As Foreign Policy reports, Orban’s supporters in parliment pushed through a bill at the end of March that suspends future elections indefinitely, provides Orban with unlimited power, and removes any lingering traces of free speech from both the public and the press. Immediately on the passage of this bill, once the novel coronavirus had been used as the reason for crowning Orban the first king of Hungary since that pesky World War I, Orban promptly declared that the coronavirus crisis was over. But in case there is any doubt, he didn’t hand back so much as a crumb of his new powers.
Hungary is no longer operating as even a sham democracy. It’s an openly authoritarian dictatorship. And in response the European Union and NATO have done … not a damn thing about it. The other members of the He-Man Women Hater’s Club may be following Trump’s lead when it comes to dismissing COVID-19. But Orban is leading the way toward the future of absolute power, close the Congress, order the governors that Trump really feels that he should have. The failure of the rest of the world to react to Orban’s power-grab only makes it much, much more likely that other members of Team Authoritarian will take similar advantage of this moment.
There are plenty of other disastrous responses to the crisis.
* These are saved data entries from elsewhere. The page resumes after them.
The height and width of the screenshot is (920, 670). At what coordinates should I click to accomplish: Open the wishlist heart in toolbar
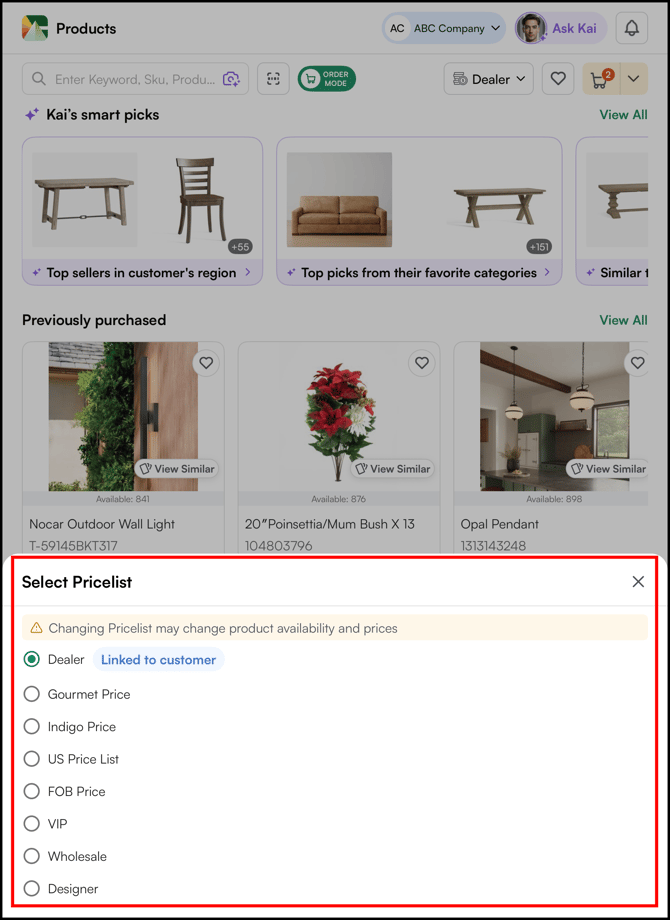(x=558, y=79)

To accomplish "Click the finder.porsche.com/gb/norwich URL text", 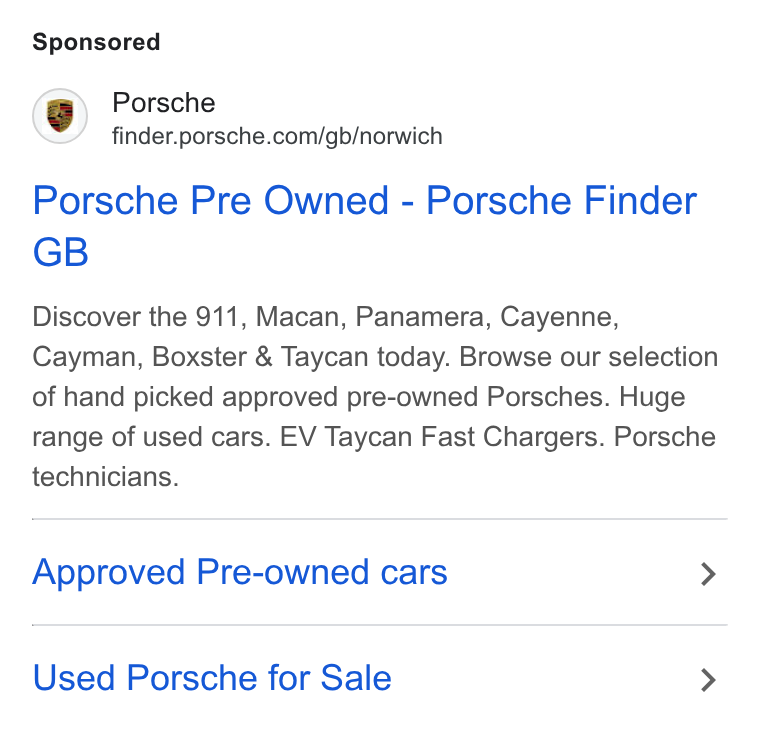I will tap(277, 136).
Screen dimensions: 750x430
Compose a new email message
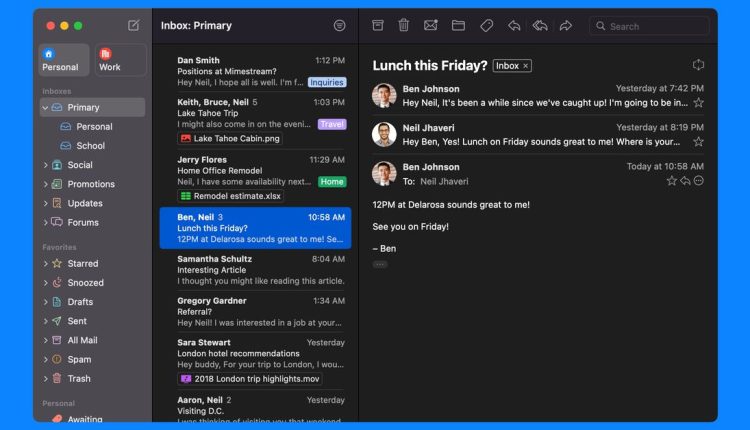(x=134, y=25)
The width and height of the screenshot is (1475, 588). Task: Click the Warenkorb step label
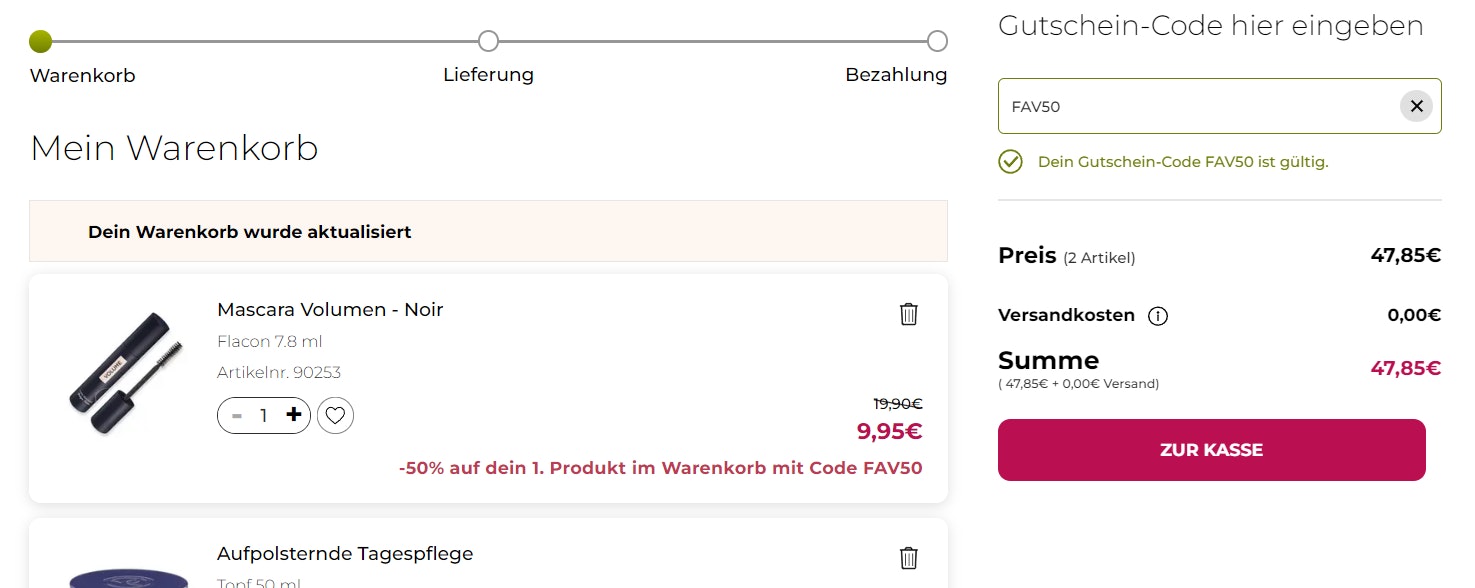click(x=82, y=76)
In Belarus, Alexander Lukashenko is on his way to creating a second Chernobyl as he tells citizens to ignore the deaths around them. In Israel, Benjamin Netanyahu is discovering what any epidemiologist could have told him—closing the borders then expecting things to get better is never going to work, despite a swirl of rumors and false reports. Turkish President Recep Tayyip isn’t missing the chance to use COVID-19 as an excuse to punish political opponents, while at the same time placing the economy ahead of lives. And in Sweden, Prime Minister Stefan Löfven has famously told his nation to put the old folks in the closet then go on about their business, an experiment that is proving to be a disaster. By a complete noncoincidence, Löfven assumed special powers on Thursday that allow him to make changes to the nation’s policy without having to deal with parliament.
Because the second victim of bad leadership in a crisis is democracy. The first is human lives.